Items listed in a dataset
########################################
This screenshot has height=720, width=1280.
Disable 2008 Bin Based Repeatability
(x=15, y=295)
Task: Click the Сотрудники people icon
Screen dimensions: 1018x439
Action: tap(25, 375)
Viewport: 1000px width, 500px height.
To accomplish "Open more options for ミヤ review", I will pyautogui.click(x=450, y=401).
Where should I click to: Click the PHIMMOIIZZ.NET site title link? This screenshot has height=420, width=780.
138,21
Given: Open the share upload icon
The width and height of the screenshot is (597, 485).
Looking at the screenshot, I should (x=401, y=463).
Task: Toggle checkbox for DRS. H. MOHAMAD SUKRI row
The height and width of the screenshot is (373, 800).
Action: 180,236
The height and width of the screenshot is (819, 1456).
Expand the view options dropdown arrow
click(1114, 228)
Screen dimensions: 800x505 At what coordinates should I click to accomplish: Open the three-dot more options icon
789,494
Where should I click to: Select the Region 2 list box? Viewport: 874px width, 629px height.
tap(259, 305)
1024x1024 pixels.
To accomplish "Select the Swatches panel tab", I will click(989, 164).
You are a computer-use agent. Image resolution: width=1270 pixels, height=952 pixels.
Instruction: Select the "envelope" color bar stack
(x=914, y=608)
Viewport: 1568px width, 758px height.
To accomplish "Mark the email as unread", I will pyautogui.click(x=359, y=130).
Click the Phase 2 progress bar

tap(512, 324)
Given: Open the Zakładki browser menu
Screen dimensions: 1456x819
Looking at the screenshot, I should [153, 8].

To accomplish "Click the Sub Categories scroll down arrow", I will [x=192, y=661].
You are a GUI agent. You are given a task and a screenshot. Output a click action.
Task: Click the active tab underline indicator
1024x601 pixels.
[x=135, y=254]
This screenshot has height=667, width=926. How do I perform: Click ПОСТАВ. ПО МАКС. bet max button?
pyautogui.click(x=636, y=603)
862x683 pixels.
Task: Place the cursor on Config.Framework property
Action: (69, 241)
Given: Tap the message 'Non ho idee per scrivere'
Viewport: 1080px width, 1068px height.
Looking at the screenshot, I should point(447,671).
########################################
Instruction :: State how many lines of the listing above contain the string "will", counting case as significant. Reply with the number alone.

Worked answer :: 4